I also used the pumpkin seeds, cleaned them and soaked them in sea salt for about 15 minutes. I dried them, put those on the same type of baking sheet, sprinkled a pinch of salt and ground pepper over them, and baked those for about 30 minutes as well until they were golden brown. They taste AMAZING!
Once the pumpkin cooled I scraped out the meat of the pumpkin with a spoon, put it in my Vitamixer and blended it up.
The extra step is taking cheesecloth and straining out the excess juice over night in a bowl in the refrigerator. This is important if you use real pumpkin. You can substitute canned pumpkin, which is just as good I’d imagine as baking it yourself. I’d like to say that’s what I did but hey, you live and learn. Who knows if these will be edible…
1.5 cups pure pumpkin, strained overnight
1 can organic coconut milk (I used lite but I think it would be better with whole coconut milk)
3/4 cup natural cane sugar
2 large eggs, lightly beaten
1/2 teaspoon vanilla extract
1/2 teaspoon ground cinnamon
1/4 teaspoon ground allspice
I also added 3 drops of my Doterra Cinnamon Essential Oils to it.
I didn’t make the crust. I admit it. I could have but instead, I found a gluten free crust at Fairway and thought I’d give it a try. It’s Wholly Gluten Free 9” pie shells. There are 2 in the pack. I actually did double this recipe and I did make 2 pies…
Preheat the oven to 350 degrees F. Bake the crust on it’s own, poke holes in the bottom so it doesn’t bubble up, until golden around the edge, about 20 minutes.
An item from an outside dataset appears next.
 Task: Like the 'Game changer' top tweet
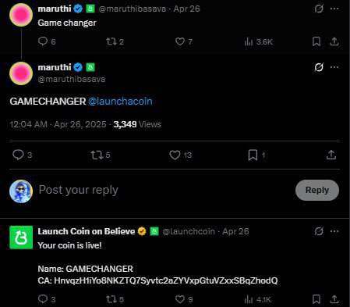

Transfer to a rack and let cool completely.
Meanwhile, make the filling: Reduce the oven temperature to 325 degrees F. Gently whisk the pumpkin, coconut milk, sugar, eggs, vanilla, cinnamon and allspice in a large bowl until combined. Pour into the prepared crust and place on a rimmed baking sheet. Transfer to the oven and bake 1 hour (in my oven it took more like 75 minutes). Make sure the center of the pie is almost set but still jiggles slightly, about 15 more minutes. Transfer to a rack to cool completely.
I haven’t eaten the pie yet but it looks yummy. I’ll report back after I stuff myself like the rest of you tomorrow. And if you notice my tee-shirt, baking is a science for sure.
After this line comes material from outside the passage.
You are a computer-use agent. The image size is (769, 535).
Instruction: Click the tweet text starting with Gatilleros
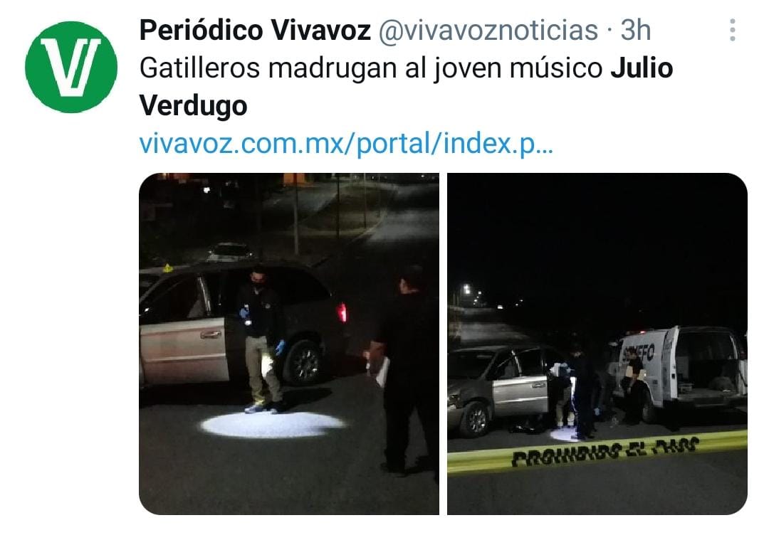406,86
In the meantime, here’s my 3 quick MELT Tips to manage the family encounter many of you will endure.
- MELT your feet. This is a two fold tip. One is that the treatment will help ground your energy so when you get stressed out because you are with family members who just seem to get a rise out of you, you’ve managed to keep your center so they don’t drive you so crazy. The second benefit of this is aiding in digestion. Position point #3a is directly linked to the spiral lines that converge around your center. Beneath this region are your digestive organs so it helps to stimulate the organs on a neurological level to get your gut going before you chow down.
- Avoid eating too much by staying hydrated. Tomorrow morning, drink water – like a liter hours before you start eating. I read a lot of articles that say if you eat breakfast you won’t be starving by the time the turkey is ready so you won’t over eat. I don’t think that works. Even if I eat relatively good portions, the food I’m eating has way more calories than I’d usually eat in a single sitting. And regardless, I’ll eat at least 2-3 types of dessert. I only fill my plate up once though, and I try everything. I just stay very hydrated before, and enjoy the amazing food I get to eat.
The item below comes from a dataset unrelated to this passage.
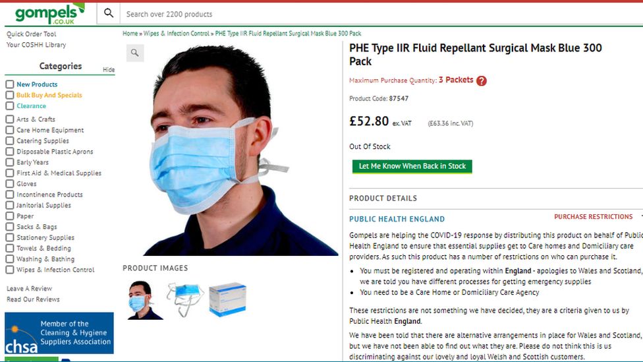The image size is (643, 362).
Task: Open the Product Details section header
Action: pyautogui.click(x=383, y=198)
- Get up and go for a brisk walk or a run in the morning. Even if you are the one cooking, when you get up, get outside, take a nice 20 minute walk at a pace that’s a little faster than your normal walking pace. Take deep breaths, look around, smile, listen to good music… just enjoy being outdoors before you hunker down and chow out.
For those of you who spend time reading my blogs, I am certainly thankful and want to express my gratitude I have for you and those around me who allow me to do what I do. There is no better life I could lead than the one that helps others. The joy it brings to me can’t be measured. Thank you for letting me share my thoughts with you and enjoy your holiday no matter where you are or who you are with.